Alqadi had hoped the Chicago Marathon organizers could help put pressure on the US government to allow entry to their runner, who had already signed up and paid the applicant fee for the marathon, but the organization responded to his request with only a refund.
“The event does not engage in procuring visas for our participants. It is unfortunate when individuals encounter difficulties and we can understand the disappointment of runners when they are unable to complete their travel arrangements for the marathon,” the email read.
American Foreign Policy
The 27-year-old runner said he was not sure if politics were behind his denial, but accepted that it was a possibility.
Alqadi does not just runs marathons, he runs marathons in the name of the Palestinian cause, carrying the Palestinian flag and donning the red, white, black and green colors on his clothing as he runs.
“They can ban me from travelling but they can’t ban me from raising the Palestinian flag during my marathons,” Alqadi posted to Twitter on Thursday.
While Palestine, not recognized as a country by the United States, is not on the list of countries targeted by US President Donald Trump’s travel ban, the last-minute rejection of a well-known Muslim marathon runner’s visa that had been approved months previously does raise questions.
Those questions will probably never be answered, as another part of the rejection letter from the US Embassy specified that the decision was not eligible for an appeal.
According to an analysis by Politico, visas from the six Muslim countries targeted by the ban — Iran, Libya, Somalia, Sudan, Syria and Yemen — fell by 44 percent in 2017 when compared to State Department data from 2016.
So far in the first six months of the US fiscal year (March-August), a total of 2,887 tourist visas were issued (B1 or B1/B2 category), according to Mondoweiss’s analysis of the State Department Data.
The State Department’s website does not offer a breakdown by month for the year of 2016, but last year a total of 9,291 tourist visas were issued.
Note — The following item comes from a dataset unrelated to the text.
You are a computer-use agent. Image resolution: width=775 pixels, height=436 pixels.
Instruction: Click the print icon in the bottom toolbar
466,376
Cutting that number in half to account for a six month period, shows that 4,645.5 tourist visas were issued on average in a six month period during 2016.
These numbers show a 38.75 percent decrease — revealing a similar drop in tourist visas given to people with Palestinian Authority travel documents compared to those with passports from the six countries specifically targeted by Trump’s so-called Muslim ban.
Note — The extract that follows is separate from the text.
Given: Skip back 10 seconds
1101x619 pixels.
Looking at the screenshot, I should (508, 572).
Husam Zomlot, the current Palestinian Ambassador and Chief Representative of the Palestinian General Delegation to the United States did not respond for comment on the decrease or the last-minute denial of Alqadi’s visa.
US President Trump initially attempted to put forth a 90-day travel ban for the six Muslim-majority countries listed above, as well as Iraq, in January, but the ban was challenged by US courts. In March a revised version of the ban was presented, and in June the US Supreme Court approved a limited version of the ban, which allowed for the rejection of visas for people from the banned countries if they lack “bona fide” ties to the US.
While US headlines largely focused on NFL controversy surrounding Black Lives Matter protests this week, Trump issued a third version of the ban on Sunday. The new ban indefinitely restricts travelers from Iran, Libya, Syria, Yemen, Somalia, Chad and North Korea, according to Reuters.
On Sept. 15, Trump tweeted that he believed the ban should be even wider.
“The travel ban into the United States should be far larger, tougher and more specific-but stupidly, that would not be politically correct!” he said on the social media platform.
For people like Alqadi and millions of others, the restrictions being put in place against Muslims from entering the United States have a devastating effect.
“I just want to run, like anyone else,” Alqadi said. “I am a marathon runner, an athlete, I don’t understand how that is not taken into account. What the American Embassy is doing isn’t fair. If you look on the internet there is so much information about me. It is clear who I am, and it is clear I am just a runner looking to be included in one of the world’s major marathons just like any other runner, but that dream is ruined now.”